0

In the string

x='(var1 * 1.3e4 + abc)/log(blabla+2E3)'

I would like to substitute var1, abc, and blabla with '1', say to pass into ast and see if this is a proper expression. I don't want to touch log or e or E. Of course there are other things I may want to skip, like sin.

Currently I'm using something like

for match in re.findall(r'[a-zA-Z]+',x):
    if match.startswith('log') or match.lower()=='e': continue
    x = x.replace(string,'1')

The log can come in a few flavors, hence startswith - obviously won't work for any case.
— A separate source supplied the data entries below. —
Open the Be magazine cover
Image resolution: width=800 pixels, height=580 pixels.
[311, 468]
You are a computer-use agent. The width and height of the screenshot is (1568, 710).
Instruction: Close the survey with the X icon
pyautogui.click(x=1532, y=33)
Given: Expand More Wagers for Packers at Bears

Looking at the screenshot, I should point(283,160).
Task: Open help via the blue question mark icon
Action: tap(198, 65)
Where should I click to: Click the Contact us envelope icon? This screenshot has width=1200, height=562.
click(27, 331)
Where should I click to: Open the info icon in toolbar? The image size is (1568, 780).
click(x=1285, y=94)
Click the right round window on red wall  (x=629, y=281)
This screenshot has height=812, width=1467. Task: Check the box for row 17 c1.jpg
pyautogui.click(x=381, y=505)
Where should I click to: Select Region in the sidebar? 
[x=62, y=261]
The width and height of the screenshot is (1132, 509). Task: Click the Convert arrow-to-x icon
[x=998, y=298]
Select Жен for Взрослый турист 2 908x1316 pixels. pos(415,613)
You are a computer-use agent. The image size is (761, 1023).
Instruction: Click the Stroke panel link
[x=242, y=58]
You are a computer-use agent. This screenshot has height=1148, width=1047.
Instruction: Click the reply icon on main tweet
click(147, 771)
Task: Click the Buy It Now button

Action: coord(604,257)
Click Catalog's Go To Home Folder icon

I would prefer to use re.sub in one go.

kabanus
  • 24,623
  • 6
  • 41
  • 74
  • Do yourself a favor and get a proper expression parser: https://stackoverflow.com/questions/2371436/evaluating-a-mathematical-expression-in-a-string – Pavel Dec 19 '17 at 17:54
  • @Pavel If I understand that correctly, that refers to 'numerical strings', as in, no 'abc' in the string. This is not optional, and the substitution is not just '1' in my actual use case, but real user variables. I do not won't to substitute anything in until I'm sure the expression is valid and all variables are recognized from a given set. – kabanus Dec 19 '17 at 17:58

1 Answers1

2

Code

See regex in use here

\b(?!(?:[+-]?\d*\.?\d+(?:e[+-]?\d+)?|log|sin|cos)\b)\w+\b

Usage

Create an array of exceptions (as shown below) and join the list on |. Also, note that re.escape isn't always necessary, but I figured I'd show it to demonstrate how you would create this joined list with normal strings and regular expressions (in case that's what you need to do).

See code in use here

import re

exceptions = [
    re.escape("log"),
    re.escape("sin"),
    re.escape("cos"),
    r"[+-]?\d*\.?\d+(?:e[+-]?\d+)?"
]

s = "(var1 * 1.3e4 + abc)/log(blabla+2E3)*1.2E+23"
r = r"\b(?!(?:" + "|".join(exceptions) + r")\b)\w+\b"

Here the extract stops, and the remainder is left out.